THE DEATH of a Newport tot could not have been “predicted or prevented” by any agency involved, according to a serious case review published yesterday.
Zoe-Ann David was found dead in her home in Bideford Road, Maesglas, on June 19 last year. A post mortem examination concluded she was suffocated.
The youngster’s mother, Zoe David, 34, was detained indefinitely under the Mental Health Act in December, after admitting manslaughter on the grounds of diminished responsibility. The court heard she killed the four year old while suffering from paranoid schizophrenia.
Following Zoe-Ann’s death, Newport Safeguarding Children Board conducted a serious case review which concluded her death was “a sad, tragic event, which could not have been predicted or prevented by any specific action or intervention from any of the agencies.”
Stewart Greenwell, Newport Safeguarding Children Board chairman, said: “These were clearly a set of unfortunate circumstances that no one could have foreseen.”
He said although there were some shortcomings in the contact some services had with the family, the agencies involved had accepted the report’s recommendations and were implementing necessary changes.
The report found the family was known to social services in London, where Zoe-Ann was on the Child Protection Register, but it was not until May 2007, two months after David moved, that Newport Children’s Services were informed and Zoe-Ann was placed on the Child Protection Register again.

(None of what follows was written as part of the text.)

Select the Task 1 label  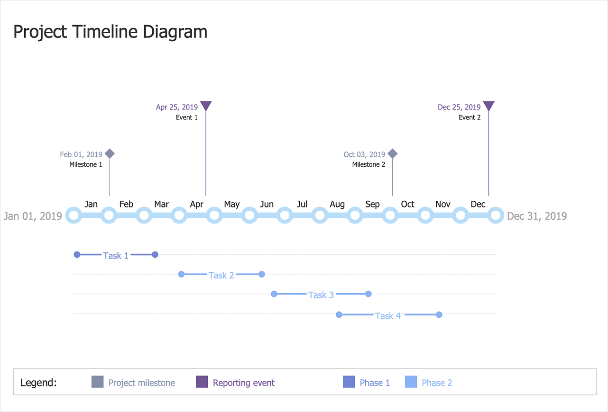click(116, 256)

The report stated that no core assessment and analysis of the needs of the family was completed, which led to the Child Protection Plan being a list of recommendations and activities rather than a list of what needed to be done.

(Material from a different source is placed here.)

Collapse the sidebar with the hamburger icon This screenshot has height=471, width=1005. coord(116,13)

It also describes an "oversight" in that no one suggested seeking advice from Community Mental Health Services who may have been able to suggest ways of exploring David's mental health while she was in Newport.

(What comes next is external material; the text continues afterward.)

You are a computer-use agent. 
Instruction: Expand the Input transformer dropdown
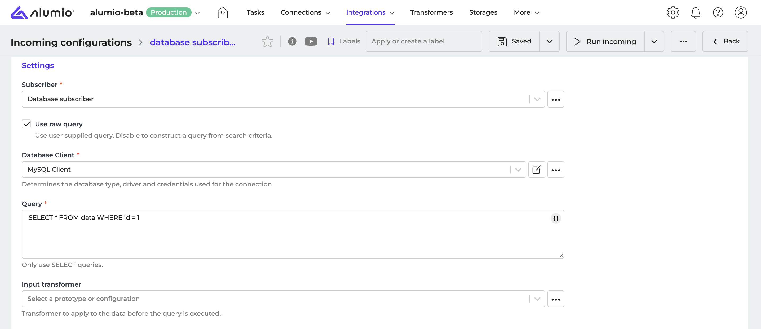click(537, 299)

The report found that the social worker allocated the case was "inexperienced", had no child protection training, had too high a case load and did not have the required managerial supervision due to vacancies in the team.
It states that those who came into contact with David through Women’s Aid and other agencies described her as “a loving and ‘seemingly over fussy’ parent.”
A decision to remove Zoe-Ann from the register was made at a review conference in September 2007.
Between Spring 2008 and Summer 2009, the agencies that had contact with the family expressed no concerns over the care of Zoe-Ann or David’s mental health.
Just three days before Zoe-Ann’s death, her mother took her to the GP regarding a minor ailment and no concerns were raised over David’s behaviour or demeanour.
The report found that even if David had received a full psychiatric assessment and was treated, it is "impossible to state in retrospect whether this would have reduced the likelihood of mother harming her child."
24 recommendations in report
The report outlines 24 recommendations, which Newport Safeguarding Children Board will monitor.
Recommendations include: early involvement of specialist mental health professionals in families where borderline mental health needs are identified; social services departments ensure that all front line staff and managers receive training on the requirements for assessments held within procedures and guidance including child protection procedures; that family project officers will receive training in the recognition of mental health issues.